In the Fifty Shades of
Grey series, everything is seen through the eyes of Anastasia Steele, who
refers to her genitalia as “the apex of my thighs.” If she’s really being coy,
she whispers “down…there” in italics.
Readers are presumed to know to what she is referring, to fill in what writer
E. L. James leaves as a giant blank.
For all the hype, these books present a profoundly
stereotyped notion of sex and intimacy, honed to the standards of a
contemporary romance, in which all sex is safe sex (unless we are informed that
the Depo Provera shot has kicked in, every act of intercourse is preceded by
the presumably erotic ripping of a “foil packet”).
Additional nails in the coffin of what is billed as a tale
about liberatingly modern female sexuality include some predictable saws: oral
sex as lavish precursor to intercourse, which is always vaginal, and always
ends after a nominal bit of thrusting which causes Anastasia to get a
“familiar” feeling (an earth-shattering orgasm), immediately followed by her
partner’s orgasm (in which he “releases himself”), frequently while uttering
her name.

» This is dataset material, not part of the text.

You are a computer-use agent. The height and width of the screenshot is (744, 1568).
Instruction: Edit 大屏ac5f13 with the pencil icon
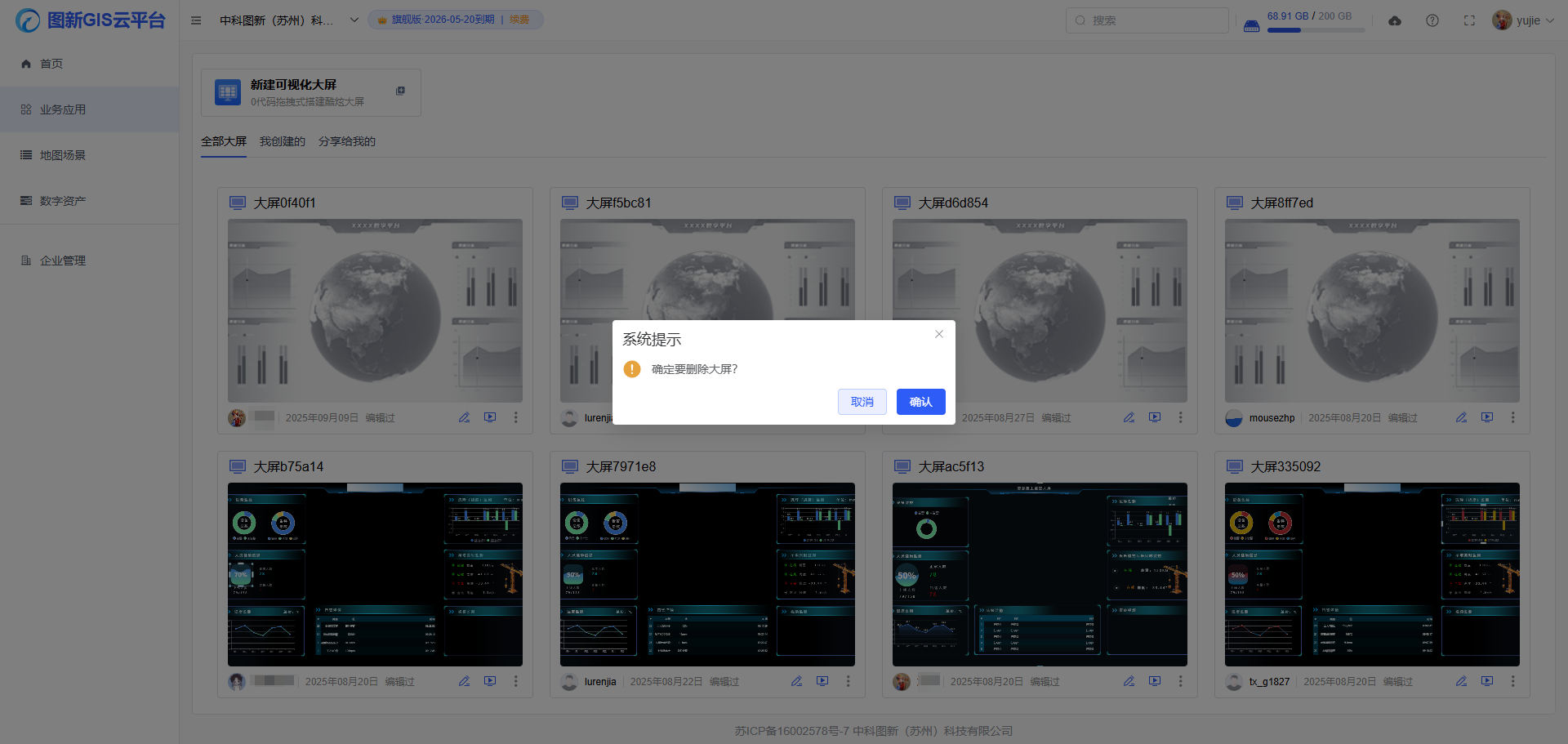pyautogui.click(x=1129, y=681)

After this, singular, monumental episode of sexual satisfaction, the
sex is (usually) over until next time, which might be later that day.
The result is that in a book whose ostensible claim to fame
is kinkiness, all we have is a man ridding himself of bodily fluids in a place
that shall not be named. Sexy!
The point, one supposes, is to reinforce the notion that
Anastasia is an innocent virgin whose vocabulary, sexual and otherwise, is
similarly devoid of experience. She cannot bring herself to name her genitalia
— which we’re pointedly told she’s never explored — or her lover’s genitalia
either, which suggests that she, like many women, either feel that sexual words
are taboo or that by naming the parts, they become less so. Either way, there
is a disconnect between anatomy and language that makes the characters feel
juvenile and two-dimensional. Are we supposed to believe that Anastasia is that
naïve about language or that shy? Are we supposed to buy that she works in
literary publishing with such a handicap?

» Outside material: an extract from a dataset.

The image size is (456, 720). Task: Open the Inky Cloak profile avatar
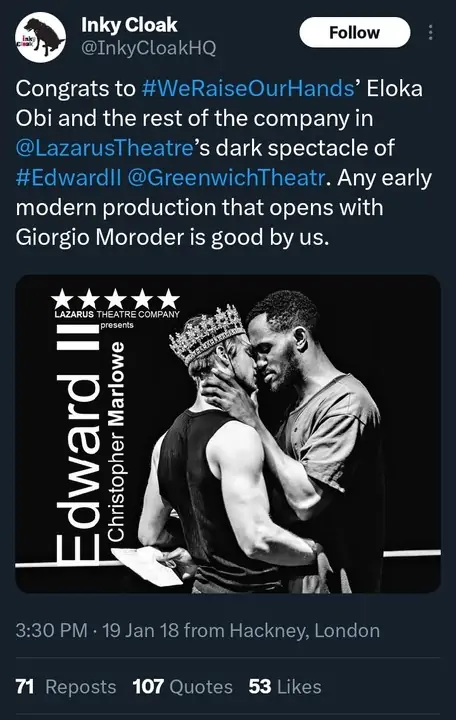coord(40,37)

If, as has been suggested, these books are about female
empowerment, then why do they perpetuate this most pervasive and damaging idea
that the sexual anatomy is off-limits, verbally? Is the coyness on the part of
the character or the author? We all know to what the “apex of my thighs”

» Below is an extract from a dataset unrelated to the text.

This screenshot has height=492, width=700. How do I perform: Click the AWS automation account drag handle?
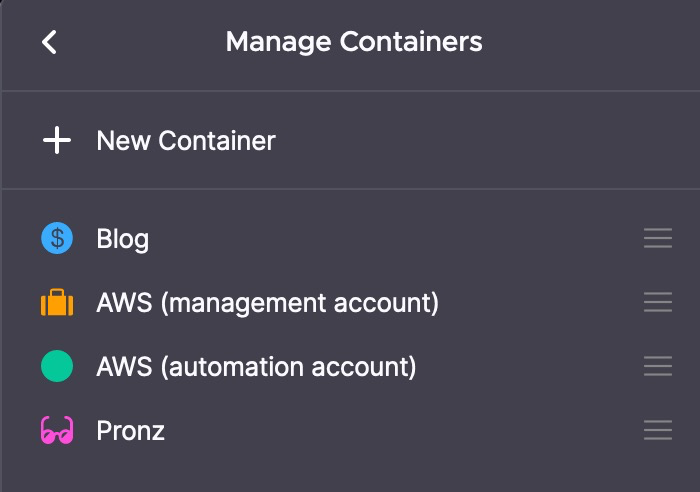657,367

refers, and it has nothing to do with thighs. By locating the genitals as
merely the point where our legs meet, we reduce them to the secret place to
which one gains access through the gateway of the thighs. Similarly, if all a
man’s orgasm is is ejaculation, are we not buying into an idea of sex as money
shot, where the only goal is releasing oneself? Does this not also imply that
the man has all the control during sex such that he can time when he lets go?
And isn’t “himself” here just another way of saying “semen,” as if the man IS
his semen?
The title of this series hints at the larger problem: that
of only painting with a beggared palette of words. Is there not more than one
word for “grey”? Must each shade be simply “grey”? It seems so.
Booooring.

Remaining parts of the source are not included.